*Required action A*:
Using the passage on Automation Anywhere's debt financing, decide whether each statement agrees with it: (i) Automation Anywhere raised $200 million in debt from SVB Capital and Hercules Capital; (ii) SoftBank led the company's November 2019 Series B round; (iii) the new debt round set a fresh valuation for the company. Answer yes or no for each, and quote the words from the passage that decide it.
*Required action B*:
List every firm that the passage on Automation Anywhere's debt financing names as a lender to or backer of the company.
*Required action C*:
Resume the passage on Automation Anywhere's debt financing, starting after its last sentence.

Late-stage companies have been turning to venture debt and other nontraditional forms of financing as an alternative to raising a down round amid this year’s stock market slump.
One of the latest to fund operations with debt rather than equity is robotic process automation provider Automation Anywhere. The San Jose-based company said Monday that it raised $200 million in debt financing from SVB Capital and Hercules Capital.
The debt round is expected to help the company reach profitability, CFO James Budge said in a statement.
Automation Anywhere raised its last venture equity round in November 2019. The $290 million Series B round was led by Salesforce Ventures and valued the company at $7.3 billion. The company’s other backers include SoftBank, Goldman Sachs, NEA and General Atlantic.
Since the company’s latest round has no equity component, Automation Anywhere was able to avoid setting a new valuation at a time when stock prices are sharply lower among publicly traded comparable companies like UiPath. Debt financings essentially kick the valuation can down the road, and therefore help avoid the sting of a down round.

*Record extracts*:

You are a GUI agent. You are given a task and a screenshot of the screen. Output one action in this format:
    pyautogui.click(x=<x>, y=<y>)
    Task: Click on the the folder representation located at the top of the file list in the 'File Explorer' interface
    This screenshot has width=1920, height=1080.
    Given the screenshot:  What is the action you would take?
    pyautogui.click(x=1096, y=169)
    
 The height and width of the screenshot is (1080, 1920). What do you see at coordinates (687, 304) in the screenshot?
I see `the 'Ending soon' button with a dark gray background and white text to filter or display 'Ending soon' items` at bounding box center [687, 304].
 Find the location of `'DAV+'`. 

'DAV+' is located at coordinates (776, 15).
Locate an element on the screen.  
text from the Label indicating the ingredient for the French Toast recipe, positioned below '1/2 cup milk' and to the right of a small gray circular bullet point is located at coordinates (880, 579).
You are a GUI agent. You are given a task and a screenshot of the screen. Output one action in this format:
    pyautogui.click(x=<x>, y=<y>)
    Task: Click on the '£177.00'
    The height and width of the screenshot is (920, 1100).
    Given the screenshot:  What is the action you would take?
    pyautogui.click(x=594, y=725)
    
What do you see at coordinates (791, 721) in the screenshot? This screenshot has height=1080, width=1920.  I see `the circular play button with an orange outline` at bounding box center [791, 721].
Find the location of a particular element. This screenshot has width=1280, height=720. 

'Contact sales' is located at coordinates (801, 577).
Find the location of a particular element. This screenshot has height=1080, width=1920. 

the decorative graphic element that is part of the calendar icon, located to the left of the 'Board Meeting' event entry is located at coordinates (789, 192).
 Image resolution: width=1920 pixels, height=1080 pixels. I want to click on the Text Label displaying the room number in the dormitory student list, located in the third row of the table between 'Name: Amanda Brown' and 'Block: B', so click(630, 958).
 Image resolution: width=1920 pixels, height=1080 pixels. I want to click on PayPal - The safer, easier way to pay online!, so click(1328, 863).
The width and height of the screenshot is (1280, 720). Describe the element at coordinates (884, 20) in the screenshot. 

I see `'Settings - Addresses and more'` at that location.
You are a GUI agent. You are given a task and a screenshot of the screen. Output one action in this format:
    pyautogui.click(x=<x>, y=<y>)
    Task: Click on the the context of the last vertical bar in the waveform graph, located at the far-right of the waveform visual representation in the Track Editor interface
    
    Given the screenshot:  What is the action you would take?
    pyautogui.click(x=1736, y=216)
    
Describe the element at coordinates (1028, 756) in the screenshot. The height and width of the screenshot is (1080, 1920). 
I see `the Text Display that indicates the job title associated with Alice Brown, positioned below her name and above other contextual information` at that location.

*Result A*:
(i) Yes: "it raised $200 million in debt financing from SVB Capital and Hercules Capital"
(ii) No: "The $290 million Series B round was led by Salesforce Ventures"
(iii) No: "Automation Anywhere was able to avoid setting a new valuation"

*Result B*:
SVB Capital, Hercules Capital, Salesforce Ventures, SoftBank, Goldman Sachs, NEA, General Atlantic

*Result C*:
Shares of UiPath, Automation Anywhere’s main rival, have plunged 71% this year. UiPath went public in April 2021.
Venture debt deal flow, which has exceeded $30 billion annually in the past few years, has already notched over 1,900 deals totaling $22.4 billion through Sept. 29, according to PitchBook data.
Dedicated robotics process automation companies have failed to produce significant cost savings for adopters, according to Brendan Burke, a senior AI and software analyst at PitchBook.
“Leading RPA vendors are behind on integrating AI in their products and are seeing their growth slow drastically while Microsoft barges into the space,” Burke said. Microsoft introduced a less-expensive RPA offering in late 2020. The tech giant’s lightweight, user-friendly version of RPA is bundled at a discount with other Microsoft enterprise platforms, Burke said.